Feed your baby how you like wher for it is appropriate to do so. Somewhere that children are not allowed is not one of those places.

Making this about breastfeeding and bleating about being “discouraged usages” just makes bereastfeeding women out to be whinging, delicate little flowers. It does no one any favours, least of allbreastfeeding women.

SoupDragon · 10/09/2018 18:19

I don’t know why auto correct has inserted the word “usages” in there. 🙄

themuttsnutts · 10/09/2018 18:25

They could have waited until you'd stopped feeding the baby and so could the man. It all seems ott aggressive and unnecessary- particularly as the baby wasn't disturbing anyone

I think the man did have a problem with you feeding but used the rule as a loophole. The worker should have exercised their common sense in the matter but perhaps it's a training issue.

So, technically they were right but they treated you v shoddily due to some troublemaker of a customer

Aspenfrost · 10/09/2018 18:27

The fact that they were “technically right”
is all that needs to be said.

How many more times?

It was a space for ADULTS.

themuttsnutts · 10/09/2018 18:31

Oh come on.
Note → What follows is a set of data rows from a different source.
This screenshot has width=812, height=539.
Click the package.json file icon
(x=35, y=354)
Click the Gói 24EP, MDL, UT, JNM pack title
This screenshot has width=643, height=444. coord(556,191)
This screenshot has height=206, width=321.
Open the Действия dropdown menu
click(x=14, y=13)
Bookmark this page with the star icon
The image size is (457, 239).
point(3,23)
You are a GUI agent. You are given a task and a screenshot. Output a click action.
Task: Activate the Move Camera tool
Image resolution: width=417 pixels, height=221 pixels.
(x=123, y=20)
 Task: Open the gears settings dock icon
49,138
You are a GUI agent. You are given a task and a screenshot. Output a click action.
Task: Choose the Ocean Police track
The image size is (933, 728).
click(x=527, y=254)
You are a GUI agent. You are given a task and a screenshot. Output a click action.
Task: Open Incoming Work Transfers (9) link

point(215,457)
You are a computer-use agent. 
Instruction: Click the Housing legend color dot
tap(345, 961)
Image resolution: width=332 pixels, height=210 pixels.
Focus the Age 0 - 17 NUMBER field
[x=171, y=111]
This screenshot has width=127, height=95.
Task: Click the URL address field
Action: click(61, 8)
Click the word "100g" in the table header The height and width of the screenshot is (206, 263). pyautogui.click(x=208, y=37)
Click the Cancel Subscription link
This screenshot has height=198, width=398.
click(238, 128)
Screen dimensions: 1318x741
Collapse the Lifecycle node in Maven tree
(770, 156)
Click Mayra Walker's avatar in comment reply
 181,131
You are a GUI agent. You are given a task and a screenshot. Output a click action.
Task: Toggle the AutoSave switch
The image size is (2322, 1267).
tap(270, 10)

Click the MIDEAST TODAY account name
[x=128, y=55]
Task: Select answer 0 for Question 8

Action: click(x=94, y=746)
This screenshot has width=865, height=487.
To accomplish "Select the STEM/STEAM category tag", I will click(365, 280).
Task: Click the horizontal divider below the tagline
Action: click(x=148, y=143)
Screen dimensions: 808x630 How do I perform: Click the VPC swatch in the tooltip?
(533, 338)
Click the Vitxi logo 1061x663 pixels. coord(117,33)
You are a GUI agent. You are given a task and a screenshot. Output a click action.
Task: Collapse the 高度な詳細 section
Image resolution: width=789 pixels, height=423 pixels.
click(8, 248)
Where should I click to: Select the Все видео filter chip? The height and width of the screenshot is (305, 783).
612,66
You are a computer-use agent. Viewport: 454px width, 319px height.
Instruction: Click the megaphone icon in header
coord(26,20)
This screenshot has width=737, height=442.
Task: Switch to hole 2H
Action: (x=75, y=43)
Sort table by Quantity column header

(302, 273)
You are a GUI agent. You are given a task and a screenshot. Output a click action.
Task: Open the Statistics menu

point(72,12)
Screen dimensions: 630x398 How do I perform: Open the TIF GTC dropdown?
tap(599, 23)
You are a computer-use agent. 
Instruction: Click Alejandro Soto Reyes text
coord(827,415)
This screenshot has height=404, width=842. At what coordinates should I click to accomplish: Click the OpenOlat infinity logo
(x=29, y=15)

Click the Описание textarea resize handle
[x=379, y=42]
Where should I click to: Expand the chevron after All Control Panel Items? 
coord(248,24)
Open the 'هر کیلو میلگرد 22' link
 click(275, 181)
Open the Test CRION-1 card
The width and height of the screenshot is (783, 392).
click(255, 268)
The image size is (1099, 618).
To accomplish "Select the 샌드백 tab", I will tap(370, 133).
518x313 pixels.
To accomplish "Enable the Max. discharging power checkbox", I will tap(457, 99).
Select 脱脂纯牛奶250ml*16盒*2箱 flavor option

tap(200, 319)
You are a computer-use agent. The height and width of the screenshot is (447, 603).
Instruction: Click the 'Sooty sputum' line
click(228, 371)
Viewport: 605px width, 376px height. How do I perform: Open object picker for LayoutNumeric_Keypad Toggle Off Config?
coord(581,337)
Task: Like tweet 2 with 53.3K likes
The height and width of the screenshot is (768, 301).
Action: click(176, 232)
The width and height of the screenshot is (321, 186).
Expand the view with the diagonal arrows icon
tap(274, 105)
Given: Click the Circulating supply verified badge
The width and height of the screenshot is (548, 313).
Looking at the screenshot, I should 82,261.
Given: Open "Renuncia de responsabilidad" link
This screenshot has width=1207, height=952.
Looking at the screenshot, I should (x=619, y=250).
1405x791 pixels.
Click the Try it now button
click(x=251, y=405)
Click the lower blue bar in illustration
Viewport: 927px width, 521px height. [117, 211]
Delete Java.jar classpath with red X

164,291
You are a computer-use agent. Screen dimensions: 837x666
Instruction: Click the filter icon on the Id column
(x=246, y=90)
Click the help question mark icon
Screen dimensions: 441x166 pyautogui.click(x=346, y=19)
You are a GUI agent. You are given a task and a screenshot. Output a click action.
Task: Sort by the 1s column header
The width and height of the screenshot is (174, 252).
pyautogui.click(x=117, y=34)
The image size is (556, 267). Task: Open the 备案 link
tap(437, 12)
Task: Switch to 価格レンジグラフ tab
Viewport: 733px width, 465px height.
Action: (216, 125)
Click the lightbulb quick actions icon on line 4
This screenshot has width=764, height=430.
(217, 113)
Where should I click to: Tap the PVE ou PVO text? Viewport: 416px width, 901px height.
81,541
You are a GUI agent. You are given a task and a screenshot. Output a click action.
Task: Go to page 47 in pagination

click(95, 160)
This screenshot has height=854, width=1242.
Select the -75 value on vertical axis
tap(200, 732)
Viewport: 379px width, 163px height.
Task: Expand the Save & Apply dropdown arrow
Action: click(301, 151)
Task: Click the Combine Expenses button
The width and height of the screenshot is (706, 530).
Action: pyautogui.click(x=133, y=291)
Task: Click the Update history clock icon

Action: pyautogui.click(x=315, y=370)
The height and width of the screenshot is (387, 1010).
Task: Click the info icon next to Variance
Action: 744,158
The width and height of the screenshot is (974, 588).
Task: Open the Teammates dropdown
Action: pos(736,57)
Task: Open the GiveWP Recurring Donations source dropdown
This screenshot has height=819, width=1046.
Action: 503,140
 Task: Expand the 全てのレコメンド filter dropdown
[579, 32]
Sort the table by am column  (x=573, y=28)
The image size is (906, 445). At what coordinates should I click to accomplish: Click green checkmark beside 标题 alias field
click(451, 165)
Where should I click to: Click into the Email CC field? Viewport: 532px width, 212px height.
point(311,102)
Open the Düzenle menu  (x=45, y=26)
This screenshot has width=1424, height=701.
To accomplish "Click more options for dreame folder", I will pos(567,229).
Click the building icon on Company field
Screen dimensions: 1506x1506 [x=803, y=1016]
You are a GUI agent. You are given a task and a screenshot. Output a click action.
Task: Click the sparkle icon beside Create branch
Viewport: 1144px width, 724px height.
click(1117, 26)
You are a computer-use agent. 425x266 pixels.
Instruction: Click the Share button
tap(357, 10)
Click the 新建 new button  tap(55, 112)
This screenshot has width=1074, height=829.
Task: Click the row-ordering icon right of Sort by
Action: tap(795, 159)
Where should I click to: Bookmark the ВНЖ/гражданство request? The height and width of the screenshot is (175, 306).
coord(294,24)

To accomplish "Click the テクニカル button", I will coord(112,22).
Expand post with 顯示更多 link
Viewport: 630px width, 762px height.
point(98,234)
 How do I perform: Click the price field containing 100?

Surely people realise that 2 strangers going over and shouting at a self conscious woman trying to keep a low profile with her tits out isn't what you do?

Yes, they weren't being u to politely point the sign out but then was.not the time to do it. The while experience must have been really humiliating

I know I wouldn't as a customer and certainly not as a waitress.

AssignedNorthernAtBirth · 10/09/2018 18:33

The one who needed to exercise some common sense is OP.

Momo27 · 10/09/2018 18:33

muttnutts you have no clue what’s going on inside the man’s head. Neither do any of us. So let’s just stick to the facts.

Unless of course facts are getting in the way of the frothing daily mail readers on here who are outraged that shock horror, Hold the front page: Woman is told not to bring baby into adults only area

catlady3 · 10/09/2018 18:34

Here's hoping the "shut up, it's the rules" ppl on this thread never find themselves on the other end of this equation. I'm sure you'll just comply with whatever, as long as the appropriate sign has been put up. As for me allegedly hating men, I don't. I do have a deep dislike of illogical and uncompassionate folk, however.